Look through the listing below and report the lines that have the word "computer" in them.

*** Records provided

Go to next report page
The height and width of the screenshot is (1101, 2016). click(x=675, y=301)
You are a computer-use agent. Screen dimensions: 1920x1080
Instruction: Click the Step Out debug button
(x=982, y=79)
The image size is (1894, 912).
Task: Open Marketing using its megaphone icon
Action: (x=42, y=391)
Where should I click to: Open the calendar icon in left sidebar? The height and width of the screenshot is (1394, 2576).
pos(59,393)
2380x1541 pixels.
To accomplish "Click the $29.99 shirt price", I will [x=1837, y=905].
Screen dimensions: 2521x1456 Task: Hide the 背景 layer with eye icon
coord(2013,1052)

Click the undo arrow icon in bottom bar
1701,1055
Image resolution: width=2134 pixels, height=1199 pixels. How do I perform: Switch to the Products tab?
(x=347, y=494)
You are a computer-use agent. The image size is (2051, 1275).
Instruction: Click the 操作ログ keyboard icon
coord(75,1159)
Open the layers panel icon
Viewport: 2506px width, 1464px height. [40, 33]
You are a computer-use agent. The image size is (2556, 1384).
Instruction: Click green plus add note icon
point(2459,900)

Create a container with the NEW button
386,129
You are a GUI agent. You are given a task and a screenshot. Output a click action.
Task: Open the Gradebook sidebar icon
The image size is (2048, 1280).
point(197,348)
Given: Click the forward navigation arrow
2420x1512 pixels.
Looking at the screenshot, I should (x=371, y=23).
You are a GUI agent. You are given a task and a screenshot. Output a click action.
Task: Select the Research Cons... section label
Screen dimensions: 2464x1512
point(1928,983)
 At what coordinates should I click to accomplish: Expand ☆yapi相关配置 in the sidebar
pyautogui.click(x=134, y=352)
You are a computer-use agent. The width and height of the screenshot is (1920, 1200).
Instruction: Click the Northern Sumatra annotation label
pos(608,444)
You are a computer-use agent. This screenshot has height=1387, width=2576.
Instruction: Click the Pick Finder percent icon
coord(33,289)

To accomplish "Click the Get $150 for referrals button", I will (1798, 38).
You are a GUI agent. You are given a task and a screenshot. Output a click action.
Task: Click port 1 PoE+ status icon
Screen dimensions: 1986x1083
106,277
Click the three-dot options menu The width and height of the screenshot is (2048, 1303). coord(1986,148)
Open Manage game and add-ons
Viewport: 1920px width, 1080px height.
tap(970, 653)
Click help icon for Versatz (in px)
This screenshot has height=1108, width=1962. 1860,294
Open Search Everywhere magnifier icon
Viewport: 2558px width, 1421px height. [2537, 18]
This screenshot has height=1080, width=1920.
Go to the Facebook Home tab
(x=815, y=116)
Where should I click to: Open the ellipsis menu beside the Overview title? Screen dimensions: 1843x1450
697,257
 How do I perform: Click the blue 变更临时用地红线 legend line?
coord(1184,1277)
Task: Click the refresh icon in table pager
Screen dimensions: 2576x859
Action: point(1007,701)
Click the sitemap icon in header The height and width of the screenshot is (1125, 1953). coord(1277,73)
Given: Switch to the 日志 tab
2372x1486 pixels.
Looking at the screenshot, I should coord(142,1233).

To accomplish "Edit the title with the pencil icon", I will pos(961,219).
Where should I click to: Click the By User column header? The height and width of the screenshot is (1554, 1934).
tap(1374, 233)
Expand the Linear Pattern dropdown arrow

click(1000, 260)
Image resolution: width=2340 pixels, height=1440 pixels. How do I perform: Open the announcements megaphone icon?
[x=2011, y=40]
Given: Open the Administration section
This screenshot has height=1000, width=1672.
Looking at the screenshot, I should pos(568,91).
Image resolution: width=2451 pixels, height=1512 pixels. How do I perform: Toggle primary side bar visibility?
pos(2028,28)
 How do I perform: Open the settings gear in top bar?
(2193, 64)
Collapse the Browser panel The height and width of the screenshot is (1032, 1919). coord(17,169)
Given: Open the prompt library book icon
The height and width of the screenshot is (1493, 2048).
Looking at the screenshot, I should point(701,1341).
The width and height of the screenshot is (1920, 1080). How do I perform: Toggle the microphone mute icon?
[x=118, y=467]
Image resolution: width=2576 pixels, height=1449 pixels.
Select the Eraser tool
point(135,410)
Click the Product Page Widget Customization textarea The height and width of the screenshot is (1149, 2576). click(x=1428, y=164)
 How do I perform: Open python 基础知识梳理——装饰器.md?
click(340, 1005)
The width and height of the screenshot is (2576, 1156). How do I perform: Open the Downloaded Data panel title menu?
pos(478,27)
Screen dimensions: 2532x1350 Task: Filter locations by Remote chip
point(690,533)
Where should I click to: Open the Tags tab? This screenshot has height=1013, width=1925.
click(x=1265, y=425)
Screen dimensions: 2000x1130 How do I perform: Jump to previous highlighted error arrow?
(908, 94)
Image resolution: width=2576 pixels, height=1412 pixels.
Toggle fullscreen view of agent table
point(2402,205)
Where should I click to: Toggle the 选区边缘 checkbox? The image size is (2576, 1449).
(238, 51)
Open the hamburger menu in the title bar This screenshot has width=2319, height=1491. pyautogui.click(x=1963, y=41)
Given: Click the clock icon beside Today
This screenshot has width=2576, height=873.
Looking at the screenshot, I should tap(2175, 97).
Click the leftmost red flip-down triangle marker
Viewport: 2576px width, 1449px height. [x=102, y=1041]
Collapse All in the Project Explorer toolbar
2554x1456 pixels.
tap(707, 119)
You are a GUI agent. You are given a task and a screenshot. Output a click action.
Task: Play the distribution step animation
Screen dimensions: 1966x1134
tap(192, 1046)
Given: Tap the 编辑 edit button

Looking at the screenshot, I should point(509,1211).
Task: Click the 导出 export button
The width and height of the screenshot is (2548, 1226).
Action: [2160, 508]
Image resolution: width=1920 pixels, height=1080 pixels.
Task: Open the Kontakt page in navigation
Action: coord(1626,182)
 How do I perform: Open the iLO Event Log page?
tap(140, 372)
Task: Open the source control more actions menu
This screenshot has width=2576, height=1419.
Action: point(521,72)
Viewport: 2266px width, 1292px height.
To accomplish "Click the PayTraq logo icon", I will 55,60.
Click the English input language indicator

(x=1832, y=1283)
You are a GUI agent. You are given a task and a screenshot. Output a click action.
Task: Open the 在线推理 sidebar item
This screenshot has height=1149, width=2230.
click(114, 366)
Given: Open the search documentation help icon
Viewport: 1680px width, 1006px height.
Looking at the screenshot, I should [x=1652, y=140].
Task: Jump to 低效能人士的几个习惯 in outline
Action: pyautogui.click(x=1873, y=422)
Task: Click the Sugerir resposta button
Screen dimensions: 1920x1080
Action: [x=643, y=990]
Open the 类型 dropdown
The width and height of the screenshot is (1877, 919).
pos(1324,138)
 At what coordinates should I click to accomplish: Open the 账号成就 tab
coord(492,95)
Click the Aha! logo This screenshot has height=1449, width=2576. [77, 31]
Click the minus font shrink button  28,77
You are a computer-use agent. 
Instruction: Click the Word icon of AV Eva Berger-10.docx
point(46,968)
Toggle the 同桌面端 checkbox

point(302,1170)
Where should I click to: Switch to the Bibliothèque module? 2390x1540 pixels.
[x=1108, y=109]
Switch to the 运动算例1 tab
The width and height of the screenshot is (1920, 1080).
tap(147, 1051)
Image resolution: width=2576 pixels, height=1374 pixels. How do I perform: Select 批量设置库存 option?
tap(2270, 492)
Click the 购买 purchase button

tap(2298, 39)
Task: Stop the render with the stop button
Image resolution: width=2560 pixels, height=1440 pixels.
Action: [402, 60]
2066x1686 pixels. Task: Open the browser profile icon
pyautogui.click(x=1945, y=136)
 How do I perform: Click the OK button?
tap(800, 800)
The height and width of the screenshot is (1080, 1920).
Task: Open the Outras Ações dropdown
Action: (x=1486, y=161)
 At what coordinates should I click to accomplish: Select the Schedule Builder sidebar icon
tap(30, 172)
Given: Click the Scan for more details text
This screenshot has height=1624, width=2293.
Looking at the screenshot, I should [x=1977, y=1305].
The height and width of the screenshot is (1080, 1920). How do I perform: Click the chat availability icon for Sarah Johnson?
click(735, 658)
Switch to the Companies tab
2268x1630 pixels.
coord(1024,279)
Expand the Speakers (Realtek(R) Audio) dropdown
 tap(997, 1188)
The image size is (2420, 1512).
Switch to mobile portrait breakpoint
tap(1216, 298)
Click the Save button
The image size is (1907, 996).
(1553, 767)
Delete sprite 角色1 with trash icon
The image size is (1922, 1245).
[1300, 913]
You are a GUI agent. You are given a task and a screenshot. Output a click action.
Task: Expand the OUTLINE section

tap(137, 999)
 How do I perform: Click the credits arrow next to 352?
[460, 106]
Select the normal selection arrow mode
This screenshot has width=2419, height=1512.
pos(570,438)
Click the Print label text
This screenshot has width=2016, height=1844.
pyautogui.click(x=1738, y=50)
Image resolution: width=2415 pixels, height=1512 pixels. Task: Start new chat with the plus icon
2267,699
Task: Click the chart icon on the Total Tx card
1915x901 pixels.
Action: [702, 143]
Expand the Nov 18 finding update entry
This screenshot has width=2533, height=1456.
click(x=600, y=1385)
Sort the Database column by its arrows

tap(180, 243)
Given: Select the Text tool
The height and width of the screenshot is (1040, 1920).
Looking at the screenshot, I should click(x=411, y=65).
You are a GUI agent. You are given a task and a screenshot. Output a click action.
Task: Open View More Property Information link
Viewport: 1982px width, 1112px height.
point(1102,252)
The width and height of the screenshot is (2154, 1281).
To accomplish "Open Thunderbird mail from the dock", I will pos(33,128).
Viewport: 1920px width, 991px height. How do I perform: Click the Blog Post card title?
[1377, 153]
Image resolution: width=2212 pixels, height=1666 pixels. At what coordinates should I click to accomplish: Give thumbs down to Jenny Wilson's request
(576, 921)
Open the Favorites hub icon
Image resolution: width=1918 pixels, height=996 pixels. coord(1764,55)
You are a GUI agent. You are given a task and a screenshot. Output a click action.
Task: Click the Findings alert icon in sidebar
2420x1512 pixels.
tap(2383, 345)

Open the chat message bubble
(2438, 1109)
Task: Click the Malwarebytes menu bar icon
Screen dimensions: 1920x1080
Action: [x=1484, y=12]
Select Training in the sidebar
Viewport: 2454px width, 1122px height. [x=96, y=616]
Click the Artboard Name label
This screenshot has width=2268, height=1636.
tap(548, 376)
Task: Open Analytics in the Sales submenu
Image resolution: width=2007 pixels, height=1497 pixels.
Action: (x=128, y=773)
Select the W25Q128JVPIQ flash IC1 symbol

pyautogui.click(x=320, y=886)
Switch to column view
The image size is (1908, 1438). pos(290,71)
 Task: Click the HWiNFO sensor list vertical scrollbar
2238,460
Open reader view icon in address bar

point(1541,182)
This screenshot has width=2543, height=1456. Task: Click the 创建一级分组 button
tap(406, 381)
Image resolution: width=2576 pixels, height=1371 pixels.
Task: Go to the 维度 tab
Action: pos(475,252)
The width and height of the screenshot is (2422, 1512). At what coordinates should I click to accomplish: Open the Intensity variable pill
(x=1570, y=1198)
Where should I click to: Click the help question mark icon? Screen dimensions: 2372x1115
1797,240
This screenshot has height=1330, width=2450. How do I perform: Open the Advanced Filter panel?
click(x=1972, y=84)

******

Exercise solution -
You are a computer-use agent. Screen dimensions: 1920x1080
You are a computer-use agent. The image size is (2051, 1275).
You are a computer-use agent. The image size is (2556, 1384).
You are a computer-use agent. The width and height of the screenshot is (1920, 1200).
You are a computer-use agent. This screenshot has height=1387, width=2576.
You are a computer-use agent. 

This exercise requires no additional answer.